City plans to convert vacant buildings into ‘innovative and affordable housing options’

Tatum Goetting
Editorial Assistant


The City of Kansas City, Mo., is expanding its work to create affordable housing. The City launched a program to convert existing vacant buildings, like schools, nursing homes, hotels and motels, into homes for people who are unhoused in Kansas City, as well as housing insecure residents.
This year the City provided temporary housing for the unhoused using hotel rooms across the city while also providing essential social and rehabilitation assistance through partner organizations. This initiative, however, was only for 98 nights. At its peak, about 420 people took shelter in the hotel rooms while also receiving essential care. The City also provided three months of a warming facility at Bartle Hall last winter, but none of it was a long-term solution.


For the first step of this initiative City Manager Brian Platt issued a Request for Proposals (RFP) to acquire properties. This proposal seeks to convert existing properties to create up to 500 new affordable housing units across the city at a lower cost and faster rate than building new units.


“We need to think creatively and act quickly to provide housing to those most in need here in Kansas City,” Platt said. “We are thankful for the council’s support and guidance, but also their desire to take action.”


Last week, City Council authorized up to $2.5 million of funds to be used for this project, in addition to $12.5 million added to the City’s first affordable housing trust fund. In addition to these funds, Housing and Urban Development (HUD) just received an award of $8.3 million, according to a press release.

RAW DATA
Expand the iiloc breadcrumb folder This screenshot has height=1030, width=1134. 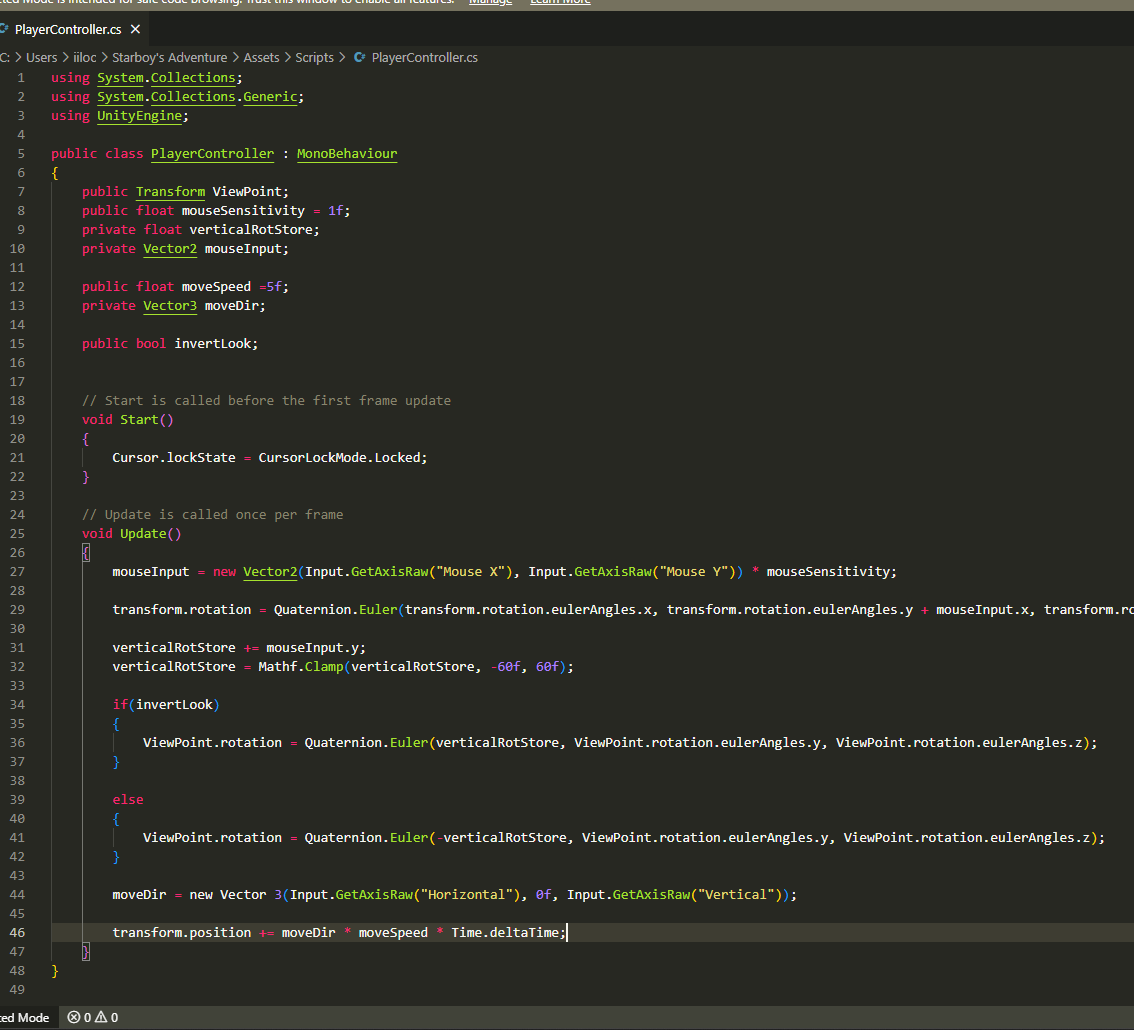85,58
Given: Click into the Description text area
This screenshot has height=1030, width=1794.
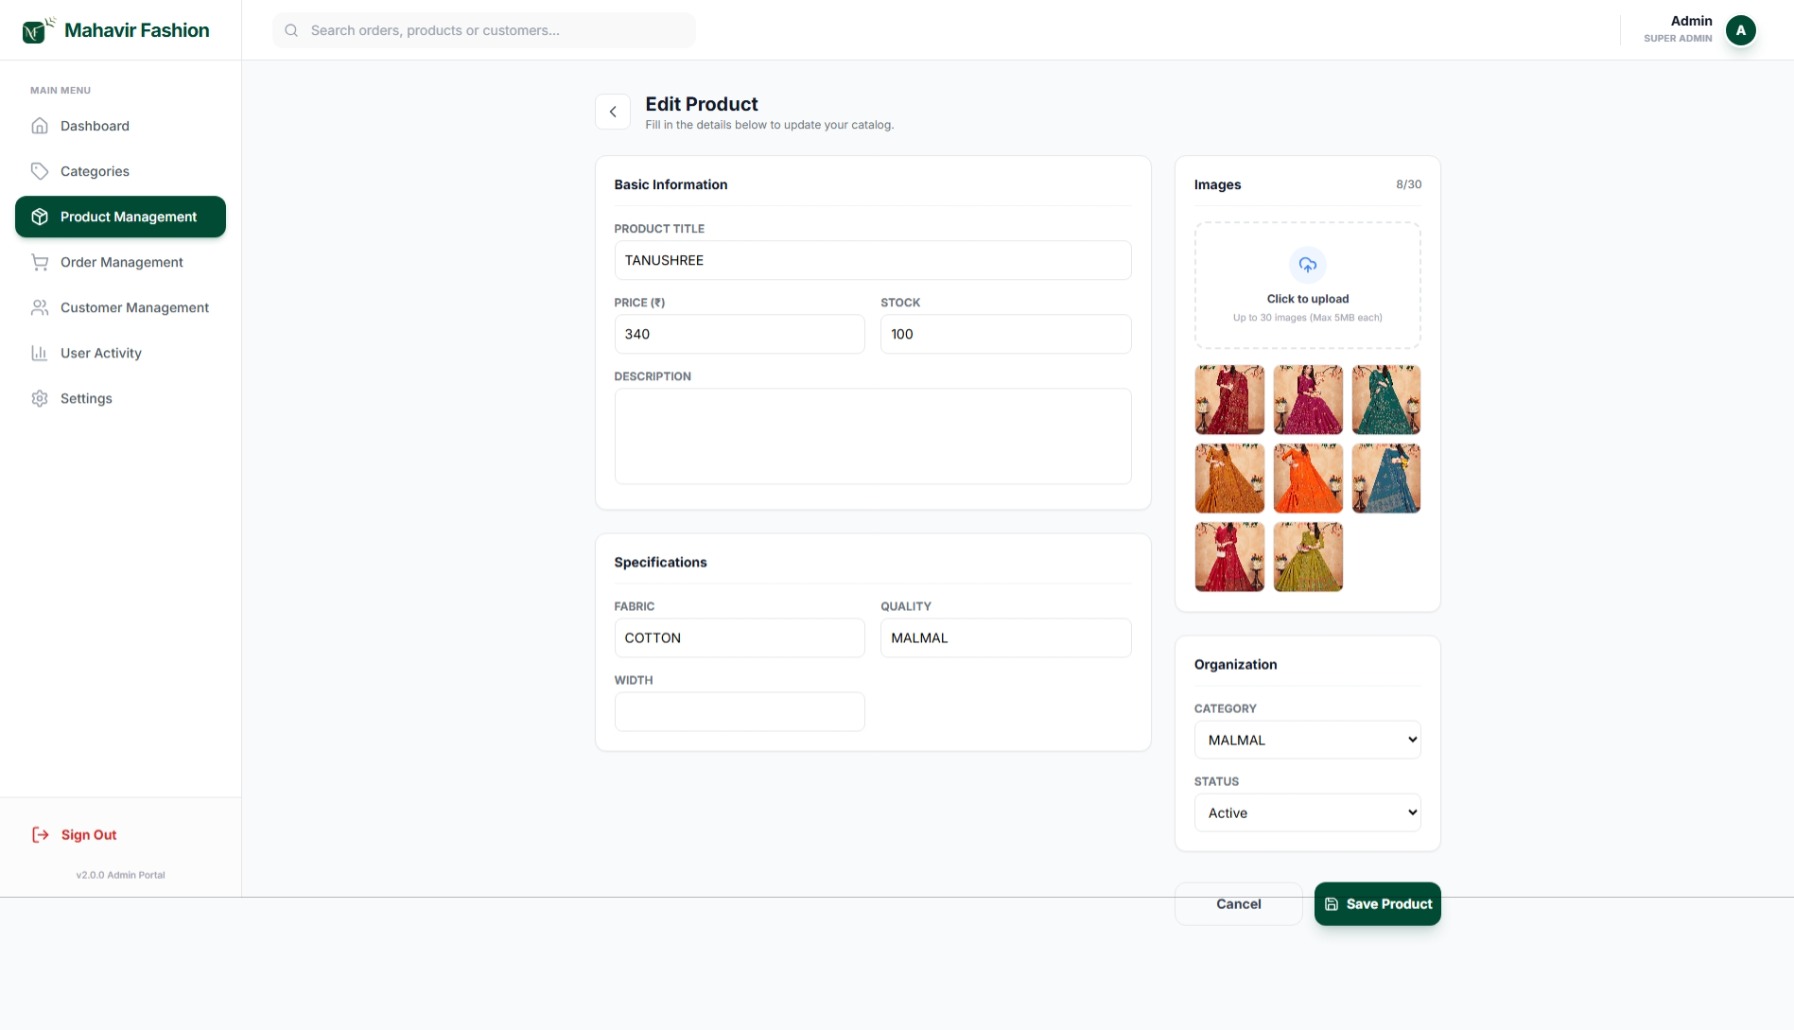Looking at the screenshot, I should (x=872, y=436).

ACTIVITY A
In the article on Kansas City's plan to convert vacant buildings into housing, about how many people took shelter in the hotel rooms at the peak of the temporary program?
ACTIVITY B
Continue the article on Kansas City's plan to convert vacant buildings into housing, picking up after its final sentence.

RESPONSE A
About 420 people.

RESPONSE B
“We need to find more permanent housing,” John Baccala, the spokesperson for the city’s Housing and Community Development Department said. “That’s why this particular RFP is important. It utilizes existing properties that can easily be retrofitted for habitability.”


The City would benefit most from the input of local citizens. That is why Platt’s strategic plan to generate housing solutions at the webpage “A Vision for Housing” is open for the public to view. Comments and feedback are allowed now through August 12.


“We’re asking everybody to go [on the City’s website] and put their suggestions, comments or ideas on kcmo.gov/housing,” Baccala said. “We have a Housing Task Force that’s made up of not only city leaders, but also those who are unhoused and housing insecure.”


In order to make this plan as comprehensive and well thought out as it can be, including those who are unhoused is vital because the city wants to do what they can to provide the necessities those less fortunate need, Baccala said. The Greater Kansas City Coalition to End Homelessness was also involved in creation of this plan.


“We’re not at the point where we’d want to pat ourselves on the back over it,” Baccala said. “The City of Kansas City, Missouri has probably done more than any other major city in the United States in the last six to eight months in addressing the housing insecure population.”


The five-year plan of this proposal includes the goal of creating 10,000 affordable homes and apartments using a combination of tiny home communities, $1 Land Bank homes rehabilitation, building affordable homes on vacant city lots, including affordable housing in new private multifamily developments, social housing developments on city-owned property and repurposing underutilized facilities and converting them into housing, which is the purpose of this RFP.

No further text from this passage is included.